Why is Maria willing to break her silence? When editor Thea Woods is invited to Maria’s remote farmhouse to work on the manuscript of her tell-all memoir, Thea spots an opportunity. She could be the one to finally learn whether the rumours are true. Did Maria kill Damien for his recipes and the legendary ‘secret ingredient’? Or is the truth even darker?
A deliciously rich thriller, perfect for readers of Bella Mackie’s How To Kill Your Family and Alexia Casale’s The Best Way to Bury Your Husband.
I’ve always said recipes are like family. Even the best ones are hiding something.
Take meatballs, for instance. Meatballs are a food built on secrets. People think they’re Italian, but ground meat rolled into balls have been featured throughout Greece and Rome and the Middle East. In the Middle Ages, impoverished populations all over the world mixed their meat with breadcrumbs, onions, butter, and minced garlic to make it last.
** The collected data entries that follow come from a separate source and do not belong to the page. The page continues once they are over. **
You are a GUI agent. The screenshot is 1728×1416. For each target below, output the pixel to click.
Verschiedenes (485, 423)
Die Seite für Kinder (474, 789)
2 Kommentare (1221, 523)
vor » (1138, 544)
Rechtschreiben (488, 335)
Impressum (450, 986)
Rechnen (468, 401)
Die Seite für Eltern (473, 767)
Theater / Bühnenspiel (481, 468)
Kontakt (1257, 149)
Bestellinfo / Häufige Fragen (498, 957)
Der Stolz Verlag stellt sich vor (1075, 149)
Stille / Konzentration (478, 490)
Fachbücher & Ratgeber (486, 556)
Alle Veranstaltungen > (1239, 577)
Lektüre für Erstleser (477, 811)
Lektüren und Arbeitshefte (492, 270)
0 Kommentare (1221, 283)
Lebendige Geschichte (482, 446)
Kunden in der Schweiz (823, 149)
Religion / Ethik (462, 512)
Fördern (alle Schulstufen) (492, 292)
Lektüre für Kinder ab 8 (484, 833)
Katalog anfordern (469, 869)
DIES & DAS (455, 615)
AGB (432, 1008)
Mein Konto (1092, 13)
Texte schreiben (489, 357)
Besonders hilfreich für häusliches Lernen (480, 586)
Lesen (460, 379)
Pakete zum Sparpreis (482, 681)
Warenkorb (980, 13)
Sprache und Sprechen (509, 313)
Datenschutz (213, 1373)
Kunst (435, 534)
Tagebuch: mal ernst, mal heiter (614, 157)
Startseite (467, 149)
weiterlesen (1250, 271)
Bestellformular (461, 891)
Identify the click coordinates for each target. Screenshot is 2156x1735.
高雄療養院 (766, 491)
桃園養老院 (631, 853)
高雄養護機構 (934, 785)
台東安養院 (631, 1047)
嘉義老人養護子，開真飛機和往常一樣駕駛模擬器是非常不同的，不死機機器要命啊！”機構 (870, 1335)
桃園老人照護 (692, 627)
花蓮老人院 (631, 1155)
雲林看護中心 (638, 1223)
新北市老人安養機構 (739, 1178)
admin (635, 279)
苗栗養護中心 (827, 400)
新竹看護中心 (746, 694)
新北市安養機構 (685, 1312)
Throughout the Ottoman Empire they were called köfte; in Sweden, köttbullar; in Belgium they were boulettes de viande and gehaktballen; in Finland, meatballs were called lihapullia, literally “meat buns”; in Ukraine, they were frykadel’ky.
And, in Italy, they were polpette. So that’s what we called our restaurant. Polpette della Nonna. My grandmother’s meatballs.
The grandmother in question was my late husband, Damien’s. My beloved’s nonna had died the year before we opened our restaurant, and we found a yellowed Tupperware of meatballs in the back of her freezer while cleaning out her house. The very last batch she would ever make.
“She made the most incredible meatballs,” Damien told me, cradling that container as though it was precious. “But she never wrote down her recipe. I’ve been trying to re-create it my whole life.”
It took Damien years to deconstruct his nonna’s meatballs. Every week he would make them alongside his traditional Sunday gravy: tomato sauce and sausage and braciole. I still remember the rich aroma of ripe tomatoes, the freshly chopped basil, the sizzle of garlic and onions, sautéed to perfection in glistening olive oil.
While the sauce cooked, my love would toil over his own batch of meatballs, carefully measuring the breadcrumbs and soaking them in milk, rolling them together with veal and pork and beef. At the very last moment, he’d throw one of his nonna’s frozen meatballs into the tomato sauce and we would test them side by side, his against hers.
Hers always won. They were better than anything else my talented husband put in that pot.
Until the day they weren’t.
“How did you do it?” His family were the first to ask, and then the people who came to our restaurant. And then, after he was gone, the world.
What was his recipe? It made me smile when people would inevitably ask that question at every signing I ever did for one of my own cookbooks, at every event. It was a small, beautiful way of keeping him alive, of keeping him with me.
What was the secret ingredient? Do you know? What did he put in those meatballs that made them so good?
If my husband knew anything, it was how to keep a secret. But I was there the whole time. I shared his kitchen. I helped him stir and measure. I stood beside him as he perfected the recipe. I saw exactly how he did it.
And I’ve never been that good with secrets. I plan on telling you everything.